Choose the Desktop edition if the machine you're installing it on has
a monitor. The server version is identical except for which software it
installs by default. (ie, you can turn one into the other.)
The server addition is perhaps only ideal for somebody willing to learn
the UNIX traditions, rather than use a point-and-drool interface.
Having decided all the above you then have to wrestle with something
called IP tables which are a total pain for beginners.

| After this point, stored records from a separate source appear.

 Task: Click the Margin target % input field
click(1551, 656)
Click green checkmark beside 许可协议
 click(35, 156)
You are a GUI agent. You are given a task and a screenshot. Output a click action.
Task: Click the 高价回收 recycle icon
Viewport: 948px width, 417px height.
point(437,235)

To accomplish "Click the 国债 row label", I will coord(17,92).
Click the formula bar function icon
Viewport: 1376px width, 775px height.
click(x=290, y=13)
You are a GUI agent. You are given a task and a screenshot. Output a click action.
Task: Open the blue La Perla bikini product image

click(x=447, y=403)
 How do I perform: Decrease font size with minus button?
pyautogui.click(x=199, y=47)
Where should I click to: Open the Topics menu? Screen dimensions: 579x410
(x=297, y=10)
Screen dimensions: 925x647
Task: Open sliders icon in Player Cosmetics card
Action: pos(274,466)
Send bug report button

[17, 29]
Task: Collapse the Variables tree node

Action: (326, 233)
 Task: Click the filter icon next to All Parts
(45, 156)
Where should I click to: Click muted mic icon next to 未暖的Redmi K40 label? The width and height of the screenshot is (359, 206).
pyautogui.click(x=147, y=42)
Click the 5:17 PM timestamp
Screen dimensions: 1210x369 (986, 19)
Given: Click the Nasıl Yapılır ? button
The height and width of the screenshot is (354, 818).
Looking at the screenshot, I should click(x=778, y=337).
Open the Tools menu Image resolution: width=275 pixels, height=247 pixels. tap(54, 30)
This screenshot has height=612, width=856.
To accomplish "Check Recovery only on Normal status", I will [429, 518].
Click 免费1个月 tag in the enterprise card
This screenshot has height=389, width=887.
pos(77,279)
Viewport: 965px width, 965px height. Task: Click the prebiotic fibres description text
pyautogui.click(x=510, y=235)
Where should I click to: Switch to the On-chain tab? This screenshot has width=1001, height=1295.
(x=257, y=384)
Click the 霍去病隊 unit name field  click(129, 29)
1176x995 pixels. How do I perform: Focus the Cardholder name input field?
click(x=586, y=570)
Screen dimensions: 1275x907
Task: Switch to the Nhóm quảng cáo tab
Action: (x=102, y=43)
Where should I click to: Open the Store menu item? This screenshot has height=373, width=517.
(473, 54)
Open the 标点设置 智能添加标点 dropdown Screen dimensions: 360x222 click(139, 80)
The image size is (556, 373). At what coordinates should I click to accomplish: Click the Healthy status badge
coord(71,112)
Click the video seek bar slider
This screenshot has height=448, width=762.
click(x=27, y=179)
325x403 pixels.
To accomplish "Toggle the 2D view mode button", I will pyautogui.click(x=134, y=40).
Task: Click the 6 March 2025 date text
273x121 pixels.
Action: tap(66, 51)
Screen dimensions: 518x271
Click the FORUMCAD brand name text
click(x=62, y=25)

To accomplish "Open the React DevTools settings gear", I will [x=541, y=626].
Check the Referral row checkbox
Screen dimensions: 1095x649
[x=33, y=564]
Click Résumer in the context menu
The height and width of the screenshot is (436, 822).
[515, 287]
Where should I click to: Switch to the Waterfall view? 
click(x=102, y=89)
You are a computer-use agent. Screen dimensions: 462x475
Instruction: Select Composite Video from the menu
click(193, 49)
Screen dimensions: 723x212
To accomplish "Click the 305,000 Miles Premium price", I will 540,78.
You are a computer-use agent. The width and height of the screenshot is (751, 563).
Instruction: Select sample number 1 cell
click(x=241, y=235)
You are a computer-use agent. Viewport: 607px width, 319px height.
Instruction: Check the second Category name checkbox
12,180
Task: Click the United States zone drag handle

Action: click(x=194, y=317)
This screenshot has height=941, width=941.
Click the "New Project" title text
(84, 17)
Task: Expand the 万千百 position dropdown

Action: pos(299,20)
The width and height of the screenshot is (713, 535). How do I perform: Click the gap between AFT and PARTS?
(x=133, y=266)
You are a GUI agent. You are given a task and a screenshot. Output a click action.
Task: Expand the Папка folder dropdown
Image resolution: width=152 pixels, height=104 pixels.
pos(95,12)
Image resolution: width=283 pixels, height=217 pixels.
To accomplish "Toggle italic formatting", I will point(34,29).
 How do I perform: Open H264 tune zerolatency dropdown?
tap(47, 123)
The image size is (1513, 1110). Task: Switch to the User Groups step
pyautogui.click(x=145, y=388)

Do you? I can't say I've ever needed to directly fidgeted with
iptables except on router machines, which I assume you are not. RISC
OS too has similar tools, with similarly cryptic commands. I assume
you're trying to get RPCemu's networking working, but that's so well
documented now it's almost a case of copy and paste to get it going, so
I don't know what you did wrong.
Then you need to
download some packages and they come in 3 or 4 variants and you have
to get the right package to match something or other that your
already using and I usually cannot work out which to get.
Installation is then awkward and complicated.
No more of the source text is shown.